Overleden jurken en op maat gemaakte bustes

Achter de schermen: Centraal Museum Utrecht

Tentoonstelling Uit de Mode zet de bijzondere collectie én de modeconservator in de spotlights.

Het Centraal Museum viert deze zomer het honderdjarig bestaan van het beroep modeconservator met de tentoonstelling Uit de Mode. Huidig modeconservator van het museum, Ninke Bloemberg, opent speciaal voor K&C de deuren van het depot.

Niets aan het grijze kantoorpand in Utrecht doet vermoeden dat hier de mode- en kostuumcollectie van het Centraal Museum wordt bewaard. Alleen het gesprek over japonnen en paspoppen in de vergaderruimte verraadt dat we in het depot zijn. ‘We zijn hier bezig met een soort generale repetitie van de tentoonstelling. Alle kledingstukken worden op een paspop gezet om te kijken of ze passen. Historische kleding heeft vaak een ander silhouet dan we nu kennen. Dat vraagt regelmatig aanpassingen aan bustes en tailles van poppen’, licht modeconservator Ninke Bloemberg toe.

De mode- en kostuumcollectie van het museum loopt grofweg van midden achttiende eeuw tot nu en bestaat uit meer dan 10.000 stukken. Die worden allemaal hier bewaard: liggend in zuurvrije kartonnen dozen of aan de hanger in een van de vele kasten. De expositie Uit de Mode geeft een inkijkje in deze bijzondere collectie door ruim honderd iconen te belichten. Daarnaast is het in 2017 precies honderd jaar geleden dat jonkvrouw Carla de Jonge door het Centraal Museum werd aangesteld als eerste betaalde modeconservator van Nederland. ‘De Jonge is erg belangrijk geweest voor de ontwikkeling van onze kostuumcollectie, daarom is haar werk het vertrekpunt voor Uit de Mode.’

Bij het samenstellen van de tentoonstelling worden belangrijke kledingstukken die ooit door De Jonge zijn verworven, aangevuld met hedendaagse ontwerpen van onder anderen Iris van Herpen en Ronald van der Kemp. Van de laatstgenoemde heeft het museum recent een jurk gekocht met Toile de Jouy print. ‘Misschien moeten we daar straks deze rok met bijpassende print uit de achttiende eeuw naast hangen’, denkt Bloemberg hardop. ‘Kennis overdragen is een belangrijke taak van een modeconservator. En dus proberen we bij elk stuk context te geven. Wie waren de maker en de drager? Maar ook: wat is de link tussen heden en verleden? Aansluiting zoeken bij de actualiteit speelt ook altijd een rol, omdat dit de afstand tussen onderwerp en bezoeker verkleint.’

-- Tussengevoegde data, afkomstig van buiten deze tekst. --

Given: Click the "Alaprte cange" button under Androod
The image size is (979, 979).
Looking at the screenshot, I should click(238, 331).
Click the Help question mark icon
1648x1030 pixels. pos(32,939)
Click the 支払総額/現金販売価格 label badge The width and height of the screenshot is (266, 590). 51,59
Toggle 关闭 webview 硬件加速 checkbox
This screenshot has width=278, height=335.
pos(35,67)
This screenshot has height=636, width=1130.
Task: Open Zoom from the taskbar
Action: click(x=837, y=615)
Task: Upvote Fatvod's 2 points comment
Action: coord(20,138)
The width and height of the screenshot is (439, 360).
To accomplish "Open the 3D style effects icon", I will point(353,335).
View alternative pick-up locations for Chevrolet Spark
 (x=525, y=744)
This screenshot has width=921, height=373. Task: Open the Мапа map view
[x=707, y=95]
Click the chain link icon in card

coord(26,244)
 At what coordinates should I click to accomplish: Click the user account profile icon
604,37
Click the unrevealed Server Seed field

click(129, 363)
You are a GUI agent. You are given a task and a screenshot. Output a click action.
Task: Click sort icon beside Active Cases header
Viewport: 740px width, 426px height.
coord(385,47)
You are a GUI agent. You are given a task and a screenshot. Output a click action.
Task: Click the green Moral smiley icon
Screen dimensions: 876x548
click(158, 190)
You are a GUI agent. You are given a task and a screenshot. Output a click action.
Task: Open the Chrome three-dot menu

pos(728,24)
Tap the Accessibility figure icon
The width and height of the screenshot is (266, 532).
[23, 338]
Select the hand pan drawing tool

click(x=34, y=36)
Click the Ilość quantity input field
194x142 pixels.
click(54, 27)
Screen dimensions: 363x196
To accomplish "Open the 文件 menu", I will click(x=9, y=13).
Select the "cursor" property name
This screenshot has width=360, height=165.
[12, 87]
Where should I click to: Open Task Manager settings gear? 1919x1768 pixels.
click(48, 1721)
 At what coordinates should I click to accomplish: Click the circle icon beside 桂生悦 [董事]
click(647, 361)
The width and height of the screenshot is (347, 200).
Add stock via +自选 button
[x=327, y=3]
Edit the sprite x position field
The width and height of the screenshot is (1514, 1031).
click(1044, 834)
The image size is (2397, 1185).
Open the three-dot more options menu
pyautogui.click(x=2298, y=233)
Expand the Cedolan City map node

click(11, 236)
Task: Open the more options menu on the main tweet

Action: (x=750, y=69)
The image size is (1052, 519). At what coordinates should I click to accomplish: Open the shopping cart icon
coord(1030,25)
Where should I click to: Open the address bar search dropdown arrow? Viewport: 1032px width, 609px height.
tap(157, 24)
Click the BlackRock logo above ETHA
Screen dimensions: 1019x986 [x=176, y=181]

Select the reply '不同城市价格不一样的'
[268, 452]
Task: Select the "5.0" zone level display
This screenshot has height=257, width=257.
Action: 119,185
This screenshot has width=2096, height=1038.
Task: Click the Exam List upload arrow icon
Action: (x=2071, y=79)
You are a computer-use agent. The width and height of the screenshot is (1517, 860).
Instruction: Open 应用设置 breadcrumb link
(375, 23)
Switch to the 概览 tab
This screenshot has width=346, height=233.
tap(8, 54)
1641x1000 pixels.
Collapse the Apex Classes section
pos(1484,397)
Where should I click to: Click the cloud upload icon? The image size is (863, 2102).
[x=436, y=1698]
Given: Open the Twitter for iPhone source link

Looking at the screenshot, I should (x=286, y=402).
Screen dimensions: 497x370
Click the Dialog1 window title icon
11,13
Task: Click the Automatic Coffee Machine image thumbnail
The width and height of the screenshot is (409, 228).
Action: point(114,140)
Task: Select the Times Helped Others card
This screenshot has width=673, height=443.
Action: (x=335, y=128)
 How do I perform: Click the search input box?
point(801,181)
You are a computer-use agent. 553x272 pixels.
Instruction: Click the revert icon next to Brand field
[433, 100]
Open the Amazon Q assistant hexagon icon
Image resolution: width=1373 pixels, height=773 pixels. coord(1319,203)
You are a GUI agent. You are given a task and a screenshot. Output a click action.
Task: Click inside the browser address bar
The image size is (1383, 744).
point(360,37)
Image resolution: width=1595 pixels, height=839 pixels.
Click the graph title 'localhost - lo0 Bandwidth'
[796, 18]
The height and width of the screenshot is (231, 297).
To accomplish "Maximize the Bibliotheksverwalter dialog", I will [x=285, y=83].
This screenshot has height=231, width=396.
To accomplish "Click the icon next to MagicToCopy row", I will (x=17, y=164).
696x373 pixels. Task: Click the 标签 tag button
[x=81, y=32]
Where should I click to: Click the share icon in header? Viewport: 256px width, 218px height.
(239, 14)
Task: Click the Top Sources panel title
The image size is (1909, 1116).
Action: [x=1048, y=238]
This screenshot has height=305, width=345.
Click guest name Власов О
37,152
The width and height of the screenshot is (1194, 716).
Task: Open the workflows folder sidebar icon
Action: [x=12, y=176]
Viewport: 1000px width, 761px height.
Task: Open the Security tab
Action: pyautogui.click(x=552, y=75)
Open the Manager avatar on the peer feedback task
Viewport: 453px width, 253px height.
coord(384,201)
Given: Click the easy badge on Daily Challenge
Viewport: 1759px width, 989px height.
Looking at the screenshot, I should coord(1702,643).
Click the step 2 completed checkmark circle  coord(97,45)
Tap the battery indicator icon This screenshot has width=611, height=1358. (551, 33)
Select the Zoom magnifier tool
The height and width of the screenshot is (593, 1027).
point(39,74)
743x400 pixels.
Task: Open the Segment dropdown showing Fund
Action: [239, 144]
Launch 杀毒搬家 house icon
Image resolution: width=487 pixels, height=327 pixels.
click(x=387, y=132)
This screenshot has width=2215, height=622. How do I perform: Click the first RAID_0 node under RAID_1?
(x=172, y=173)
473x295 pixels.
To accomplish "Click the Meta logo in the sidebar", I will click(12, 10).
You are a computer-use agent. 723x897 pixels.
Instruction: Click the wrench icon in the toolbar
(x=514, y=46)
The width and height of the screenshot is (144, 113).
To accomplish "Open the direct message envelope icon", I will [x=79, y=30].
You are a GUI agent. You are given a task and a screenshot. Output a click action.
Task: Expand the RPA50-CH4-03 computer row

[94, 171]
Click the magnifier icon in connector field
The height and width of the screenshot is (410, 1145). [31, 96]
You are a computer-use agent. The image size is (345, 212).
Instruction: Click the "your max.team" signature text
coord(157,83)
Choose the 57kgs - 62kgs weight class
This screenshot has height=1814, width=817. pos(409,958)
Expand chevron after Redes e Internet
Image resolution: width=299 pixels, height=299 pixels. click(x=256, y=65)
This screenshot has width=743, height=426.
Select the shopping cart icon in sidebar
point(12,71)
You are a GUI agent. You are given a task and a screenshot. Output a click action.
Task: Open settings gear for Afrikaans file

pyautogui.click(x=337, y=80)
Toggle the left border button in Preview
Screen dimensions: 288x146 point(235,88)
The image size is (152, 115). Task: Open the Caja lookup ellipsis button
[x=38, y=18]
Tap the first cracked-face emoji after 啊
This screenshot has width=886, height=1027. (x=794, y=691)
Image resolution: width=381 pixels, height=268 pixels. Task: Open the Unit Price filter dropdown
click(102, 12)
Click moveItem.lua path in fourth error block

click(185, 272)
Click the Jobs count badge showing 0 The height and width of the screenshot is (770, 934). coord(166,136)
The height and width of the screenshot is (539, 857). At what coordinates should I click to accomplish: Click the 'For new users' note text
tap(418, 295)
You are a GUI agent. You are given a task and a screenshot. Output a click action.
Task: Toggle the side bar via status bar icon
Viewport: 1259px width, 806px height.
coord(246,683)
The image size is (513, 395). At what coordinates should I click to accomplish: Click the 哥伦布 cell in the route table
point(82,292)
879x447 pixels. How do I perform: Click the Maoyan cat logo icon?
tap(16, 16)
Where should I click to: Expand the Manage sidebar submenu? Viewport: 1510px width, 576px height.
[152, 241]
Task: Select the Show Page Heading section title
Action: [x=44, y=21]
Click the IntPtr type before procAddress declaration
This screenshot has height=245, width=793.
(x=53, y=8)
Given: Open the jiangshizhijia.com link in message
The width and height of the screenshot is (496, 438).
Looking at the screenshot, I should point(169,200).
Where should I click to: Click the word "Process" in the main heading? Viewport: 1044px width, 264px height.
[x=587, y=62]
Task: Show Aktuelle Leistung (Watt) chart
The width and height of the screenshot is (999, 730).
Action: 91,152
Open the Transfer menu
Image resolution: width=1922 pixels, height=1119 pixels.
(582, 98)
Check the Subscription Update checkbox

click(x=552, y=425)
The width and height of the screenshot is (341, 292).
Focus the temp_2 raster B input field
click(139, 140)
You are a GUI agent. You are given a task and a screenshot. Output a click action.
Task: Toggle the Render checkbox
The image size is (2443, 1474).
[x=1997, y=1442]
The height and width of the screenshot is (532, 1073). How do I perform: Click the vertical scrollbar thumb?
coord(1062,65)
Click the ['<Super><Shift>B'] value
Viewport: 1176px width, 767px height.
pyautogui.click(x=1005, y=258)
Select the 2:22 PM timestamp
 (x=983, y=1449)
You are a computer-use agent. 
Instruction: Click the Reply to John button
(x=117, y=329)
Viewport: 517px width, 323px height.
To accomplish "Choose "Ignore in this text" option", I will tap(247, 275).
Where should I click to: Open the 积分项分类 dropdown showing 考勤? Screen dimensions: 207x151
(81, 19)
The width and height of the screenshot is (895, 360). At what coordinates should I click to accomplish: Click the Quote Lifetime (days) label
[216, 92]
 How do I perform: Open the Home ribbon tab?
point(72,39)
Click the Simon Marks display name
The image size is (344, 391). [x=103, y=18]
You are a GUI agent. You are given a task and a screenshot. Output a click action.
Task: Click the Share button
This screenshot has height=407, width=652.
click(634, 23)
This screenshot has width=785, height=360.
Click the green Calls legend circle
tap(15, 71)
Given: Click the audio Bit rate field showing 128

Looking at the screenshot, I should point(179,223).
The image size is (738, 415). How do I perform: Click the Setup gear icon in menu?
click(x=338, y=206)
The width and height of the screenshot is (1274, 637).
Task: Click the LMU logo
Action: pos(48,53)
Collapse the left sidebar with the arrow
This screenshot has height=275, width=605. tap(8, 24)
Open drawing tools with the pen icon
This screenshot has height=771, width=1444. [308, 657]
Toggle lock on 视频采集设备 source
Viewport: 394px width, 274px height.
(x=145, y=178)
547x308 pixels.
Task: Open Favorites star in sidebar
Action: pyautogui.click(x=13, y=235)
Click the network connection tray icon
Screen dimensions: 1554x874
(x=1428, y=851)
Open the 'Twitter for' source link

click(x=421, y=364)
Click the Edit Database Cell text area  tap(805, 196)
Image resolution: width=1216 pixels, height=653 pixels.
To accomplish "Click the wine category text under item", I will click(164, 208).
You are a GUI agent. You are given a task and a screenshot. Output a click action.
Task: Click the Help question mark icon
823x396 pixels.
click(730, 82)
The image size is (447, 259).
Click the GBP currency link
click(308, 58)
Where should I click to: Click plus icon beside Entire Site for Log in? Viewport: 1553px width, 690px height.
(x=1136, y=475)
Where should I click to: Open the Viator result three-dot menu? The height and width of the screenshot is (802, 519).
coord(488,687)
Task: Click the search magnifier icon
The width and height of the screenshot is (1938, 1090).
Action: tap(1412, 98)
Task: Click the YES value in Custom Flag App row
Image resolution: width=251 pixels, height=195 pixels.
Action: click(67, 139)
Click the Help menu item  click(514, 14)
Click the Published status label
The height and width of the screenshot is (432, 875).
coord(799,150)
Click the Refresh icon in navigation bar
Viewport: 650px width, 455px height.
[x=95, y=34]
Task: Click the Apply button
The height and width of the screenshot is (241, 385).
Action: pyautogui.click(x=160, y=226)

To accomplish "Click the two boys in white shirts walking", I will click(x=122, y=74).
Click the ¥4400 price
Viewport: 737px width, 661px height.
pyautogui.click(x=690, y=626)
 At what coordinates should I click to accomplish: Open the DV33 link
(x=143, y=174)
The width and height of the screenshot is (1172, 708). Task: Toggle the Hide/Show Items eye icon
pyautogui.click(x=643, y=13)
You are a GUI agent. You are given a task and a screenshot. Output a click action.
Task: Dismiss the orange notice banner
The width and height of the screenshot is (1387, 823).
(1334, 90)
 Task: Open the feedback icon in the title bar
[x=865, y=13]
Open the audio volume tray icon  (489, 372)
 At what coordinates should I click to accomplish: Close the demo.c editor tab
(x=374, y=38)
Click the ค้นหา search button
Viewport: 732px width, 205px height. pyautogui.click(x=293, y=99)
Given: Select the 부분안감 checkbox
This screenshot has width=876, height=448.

Er zullen ook niet eerder tentoongestelde stukken te zien zijn, zoals een japon van blauw en goudgeel fluweel met diepblauwe sleep uit de negentiende eeuw. ‘Deze japon heeft wat aandacht nodig van onze restauratoren, maar is straks weer klaar om te stralen voor het publiek’, zegt Bloemberg terwijl ze naar de jurk wijst die tussen de stellingkasten staat opgesteld. Ze haalt een kartonnen doos van de plank. ‘Deze jurk is daarentegen overleden. Ze is niet meer te redden. Gelukkig kunnen we haar wél laten zien, maar dan liggend in plaats van op een pop.

Voor geïnteresseerden in textielrestauratie wordt er tijdens de tentoonstelling een speciaal atelier ingericht waar live over de schouders van restauratoren kan worden meegekeken. Naast kijken, kun je straks ook doen: katoenen replica’s liggen klaar om door bezoekers op de pop gezet te worden. ‘Onderschat dat klusje niet. Wij zijn soms dagen bezig met een enkel kledingstuk.’